------ DATASET EXCERPTS
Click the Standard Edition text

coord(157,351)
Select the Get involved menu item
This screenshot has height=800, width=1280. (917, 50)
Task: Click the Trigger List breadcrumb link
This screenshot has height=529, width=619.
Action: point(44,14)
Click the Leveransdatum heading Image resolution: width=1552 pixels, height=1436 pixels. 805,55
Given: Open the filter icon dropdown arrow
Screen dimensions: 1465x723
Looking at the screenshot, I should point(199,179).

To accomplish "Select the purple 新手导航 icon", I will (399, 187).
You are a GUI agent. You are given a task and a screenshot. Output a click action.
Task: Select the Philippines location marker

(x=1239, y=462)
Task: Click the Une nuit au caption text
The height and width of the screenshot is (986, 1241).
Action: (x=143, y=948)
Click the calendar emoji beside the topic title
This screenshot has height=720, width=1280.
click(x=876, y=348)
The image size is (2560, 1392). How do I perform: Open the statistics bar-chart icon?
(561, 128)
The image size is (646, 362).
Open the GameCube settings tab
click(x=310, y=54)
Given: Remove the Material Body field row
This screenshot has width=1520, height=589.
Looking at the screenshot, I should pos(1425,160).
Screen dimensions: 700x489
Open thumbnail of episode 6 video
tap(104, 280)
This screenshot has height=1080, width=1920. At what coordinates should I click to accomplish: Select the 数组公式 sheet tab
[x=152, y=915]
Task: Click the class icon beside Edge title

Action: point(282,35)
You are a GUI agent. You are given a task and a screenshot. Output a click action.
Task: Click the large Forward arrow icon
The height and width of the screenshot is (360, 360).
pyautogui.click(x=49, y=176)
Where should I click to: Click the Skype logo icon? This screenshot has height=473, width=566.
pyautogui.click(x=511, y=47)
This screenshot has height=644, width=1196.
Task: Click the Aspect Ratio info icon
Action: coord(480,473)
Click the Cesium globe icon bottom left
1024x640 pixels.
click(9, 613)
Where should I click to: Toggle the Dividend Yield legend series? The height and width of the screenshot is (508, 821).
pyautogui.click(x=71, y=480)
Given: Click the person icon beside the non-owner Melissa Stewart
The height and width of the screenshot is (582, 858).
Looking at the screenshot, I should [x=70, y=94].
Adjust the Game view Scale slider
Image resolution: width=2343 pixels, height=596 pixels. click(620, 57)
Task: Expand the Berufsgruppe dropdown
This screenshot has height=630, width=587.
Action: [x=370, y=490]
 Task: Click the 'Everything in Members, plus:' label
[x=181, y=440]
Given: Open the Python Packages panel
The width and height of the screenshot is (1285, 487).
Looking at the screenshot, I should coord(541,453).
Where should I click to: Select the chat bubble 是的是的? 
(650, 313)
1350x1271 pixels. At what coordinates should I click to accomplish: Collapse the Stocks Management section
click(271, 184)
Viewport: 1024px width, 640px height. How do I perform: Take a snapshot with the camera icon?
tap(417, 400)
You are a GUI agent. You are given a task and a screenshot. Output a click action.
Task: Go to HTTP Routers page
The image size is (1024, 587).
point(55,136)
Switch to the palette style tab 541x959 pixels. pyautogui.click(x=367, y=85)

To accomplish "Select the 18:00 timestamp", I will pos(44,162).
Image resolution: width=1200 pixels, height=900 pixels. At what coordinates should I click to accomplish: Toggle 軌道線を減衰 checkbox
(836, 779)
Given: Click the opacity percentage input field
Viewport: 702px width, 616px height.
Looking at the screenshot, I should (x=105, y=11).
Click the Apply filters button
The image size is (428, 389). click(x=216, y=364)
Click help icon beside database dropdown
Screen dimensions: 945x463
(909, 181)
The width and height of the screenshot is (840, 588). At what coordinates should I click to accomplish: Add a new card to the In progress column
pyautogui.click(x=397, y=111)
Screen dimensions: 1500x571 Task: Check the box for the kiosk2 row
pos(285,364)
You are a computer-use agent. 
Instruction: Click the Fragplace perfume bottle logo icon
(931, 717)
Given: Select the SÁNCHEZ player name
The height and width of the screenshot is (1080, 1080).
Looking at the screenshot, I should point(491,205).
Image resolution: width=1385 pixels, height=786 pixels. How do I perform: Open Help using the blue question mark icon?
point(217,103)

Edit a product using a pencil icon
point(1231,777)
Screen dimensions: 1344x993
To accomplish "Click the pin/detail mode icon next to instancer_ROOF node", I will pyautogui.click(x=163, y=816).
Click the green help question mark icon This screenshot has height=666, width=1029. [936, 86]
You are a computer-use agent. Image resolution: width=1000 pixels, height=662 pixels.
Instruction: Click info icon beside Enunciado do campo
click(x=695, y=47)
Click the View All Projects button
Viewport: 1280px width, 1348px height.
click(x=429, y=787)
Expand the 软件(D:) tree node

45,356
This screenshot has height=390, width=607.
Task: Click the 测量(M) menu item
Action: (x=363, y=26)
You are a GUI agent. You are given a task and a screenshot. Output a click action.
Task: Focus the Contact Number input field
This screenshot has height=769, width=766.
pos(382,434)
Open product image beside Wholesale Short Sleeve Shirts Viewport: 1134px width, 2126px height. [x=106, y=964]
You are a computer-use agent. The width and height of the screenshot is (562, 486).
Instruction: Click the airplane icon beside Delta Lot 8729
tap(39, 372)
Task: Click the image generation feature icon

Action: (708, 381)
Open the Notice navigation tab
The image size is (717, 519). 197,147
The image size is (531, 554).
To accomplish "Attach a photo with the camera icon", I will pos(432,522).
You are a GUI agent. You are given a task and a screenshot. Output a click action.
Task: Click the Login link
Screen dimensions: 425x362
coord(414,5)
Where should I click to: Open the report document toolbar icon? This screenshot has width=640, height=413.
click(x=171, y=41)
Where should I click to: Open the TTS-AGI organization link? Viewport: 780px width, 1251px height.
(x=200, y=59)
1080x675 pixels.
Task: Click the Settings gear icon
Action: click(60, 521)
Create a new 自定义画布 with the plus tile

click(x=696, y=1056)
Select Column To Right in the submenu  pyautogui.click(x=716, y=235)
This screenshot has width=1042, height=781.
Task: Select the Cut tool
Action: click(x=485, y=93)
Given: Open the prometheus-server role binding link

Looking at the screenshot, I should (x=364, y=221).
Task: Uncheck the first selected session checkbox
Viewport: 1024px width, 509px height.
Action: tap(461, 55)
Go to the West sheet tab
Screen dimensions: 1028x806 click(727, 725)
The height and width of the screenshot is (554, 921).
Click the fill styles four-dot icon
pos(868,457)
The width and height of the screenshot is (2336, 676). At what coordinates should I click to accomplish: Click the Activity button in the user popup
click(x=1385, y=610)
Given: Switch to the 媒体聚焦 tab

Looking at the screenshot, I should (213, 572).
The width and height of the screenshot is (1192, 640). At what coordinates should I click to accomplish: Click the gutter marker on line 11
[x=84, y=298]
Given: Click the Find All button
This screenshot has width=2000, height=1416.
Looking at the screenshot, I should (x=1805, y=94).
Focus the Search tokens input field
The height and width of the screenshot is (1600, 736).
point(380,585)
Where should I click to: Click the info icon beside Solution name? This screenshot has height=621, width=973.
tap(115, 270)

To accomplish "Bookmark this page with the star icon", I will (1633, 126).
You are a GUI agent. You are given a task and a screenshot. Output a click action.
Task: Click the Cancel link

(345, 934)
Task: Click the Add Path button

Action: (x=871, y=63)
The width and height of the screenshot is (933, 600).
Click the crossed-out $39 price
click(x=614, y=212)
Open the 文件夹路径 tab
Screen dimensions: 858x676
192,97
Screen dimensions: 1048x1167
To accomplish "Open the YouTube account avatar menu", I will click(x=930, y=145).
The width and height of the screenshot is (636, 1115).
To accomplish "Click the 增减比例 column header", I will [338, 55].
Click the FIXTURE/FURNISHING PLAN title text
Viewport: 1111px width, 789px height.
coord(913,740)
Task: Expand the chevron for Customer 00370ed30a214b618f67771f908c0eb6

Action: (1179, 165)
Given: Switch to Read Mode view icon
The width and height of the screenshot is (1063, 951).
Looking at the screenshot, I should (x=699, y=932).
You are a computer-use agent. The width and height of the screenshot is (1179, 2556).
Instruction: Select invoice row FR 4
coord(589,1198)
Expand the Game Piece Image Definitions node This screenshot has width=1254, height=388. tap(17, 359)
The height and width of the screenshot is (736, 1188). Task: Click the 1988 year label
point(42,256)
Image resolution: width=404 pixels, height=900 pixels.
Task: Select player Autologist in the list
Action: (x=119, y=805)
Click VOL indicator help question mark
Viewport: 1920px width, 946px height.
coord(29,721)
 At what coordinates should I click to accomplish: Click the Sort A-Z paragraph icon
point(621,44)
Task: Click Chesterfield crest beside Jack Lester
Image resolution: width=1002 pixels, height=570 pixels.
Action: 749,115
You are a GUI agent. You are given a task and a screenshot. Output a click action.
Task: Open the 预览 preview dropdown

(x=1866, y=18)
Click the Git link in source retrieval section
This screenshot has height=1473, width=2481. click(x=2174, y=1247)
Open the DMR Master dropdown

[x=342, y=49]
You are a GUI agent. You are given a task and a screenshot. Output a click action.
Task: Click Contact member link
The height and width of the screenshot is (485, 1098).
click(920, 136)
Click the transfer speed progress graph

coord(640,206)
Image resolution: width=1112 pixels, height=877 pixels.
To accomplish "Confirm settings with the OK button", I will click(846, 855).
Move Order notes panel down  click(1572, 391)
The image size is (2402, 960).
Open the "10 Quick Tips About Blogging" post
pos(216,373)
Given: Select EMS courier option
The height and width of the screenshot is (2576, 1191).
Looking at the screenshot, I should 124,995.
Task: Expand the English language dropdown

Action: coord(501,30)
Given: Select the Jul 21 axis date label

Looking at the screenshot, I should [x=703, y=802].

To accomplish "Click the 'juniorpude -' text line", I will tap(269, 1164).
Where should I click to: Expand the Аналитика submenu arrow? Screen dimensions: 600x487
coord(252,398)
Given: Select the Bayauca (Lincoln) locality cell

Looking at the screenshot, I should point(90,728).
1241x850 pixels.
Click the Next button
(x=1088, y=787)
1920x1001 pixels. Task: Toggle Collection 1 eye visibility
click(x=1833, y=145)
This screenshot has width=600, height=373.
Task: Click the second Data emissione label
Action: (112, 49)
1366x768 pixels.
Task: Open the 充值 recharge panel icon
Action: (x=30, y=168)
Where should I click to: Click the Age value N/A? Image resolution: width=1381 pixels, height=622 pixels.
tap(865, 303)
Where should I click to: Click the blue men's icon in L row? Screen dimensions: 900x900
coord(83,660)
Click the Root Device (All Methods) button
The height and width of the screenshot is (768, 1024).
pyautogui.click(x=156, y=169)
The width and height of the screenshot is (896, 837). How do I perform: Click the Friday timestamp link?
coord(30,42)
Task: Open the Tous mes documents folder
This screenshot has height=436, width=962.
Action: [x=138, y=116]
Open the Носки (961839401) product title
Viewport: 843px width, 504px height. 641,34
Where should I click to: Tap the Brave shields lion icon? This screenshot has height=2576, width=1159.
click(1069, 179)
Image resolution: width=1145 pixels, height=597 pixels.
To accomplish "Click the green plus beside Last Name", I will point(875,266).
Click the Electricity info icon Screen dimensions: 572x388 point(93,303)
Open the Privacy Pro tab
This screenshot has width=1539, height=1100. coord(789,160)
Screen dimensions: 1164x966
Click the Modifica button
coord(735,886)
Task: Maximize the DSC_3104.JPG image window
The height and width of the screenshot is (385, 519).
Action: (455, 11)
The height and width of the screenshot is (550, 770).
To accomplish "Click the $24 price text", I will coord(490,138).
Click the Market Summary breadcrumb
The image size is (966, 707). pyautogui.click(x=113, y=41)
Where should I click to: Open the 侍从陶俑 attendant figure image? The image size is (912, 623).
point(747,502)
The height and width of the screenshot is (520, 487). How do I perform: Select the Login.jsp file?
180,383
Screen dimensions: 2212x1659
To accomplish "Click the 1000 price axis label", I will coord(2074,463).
------------
TASK DESCRIPTION: A verbatim transcription is needed of the lines above, starting at the line with "You are a computer-use agent. Image" and ending at the line with "Task: Click the Login link", both included, and of nothing else.

YOUR RESPONSE:
You are a computer-use agent. Image resolution: width=1000 pixels, height=662 pixels.
Instruction: Click info icon beside Enunciado do campo
click(x=695, y=47)
Click the View All Projects button
Viewport: 1280px width, 1348px height.
click(x=429, y=787)
Expand the 软件(D:) tree node

45,356
This screenshot has height=390, width=607.
Task: Click the 测量(M) menu item
Action: (x=363, y=26)
You are a GUI agent. You are given a task and a screenshot. Output a click action.
Task: Focus the Contact Number input field
This screenshot has height=769, width=766.
pos(382,434)
Open product image beside Wholesale Short Sleeve Shirts Viewport: 1134px width, 2126px height. [x=106, y=964]
You are a computer-use agent. The width and height of the screenshot is (562, 486).
Instruction: Click the airplane icon beside Delta Lot 8729
tap(39, 372)
Task: Click the image generation feature icon

Action: (708, 381)
Open the Notice navigation tab
The image size is (717, 519). 197,147
The image size is (531, 554).
To accomplish "Attach a photo with the camera icon", I will pos(432,522).
You are a GUI agent. You are given a task and a screenshot. Output a click action.
Task: Click the Login link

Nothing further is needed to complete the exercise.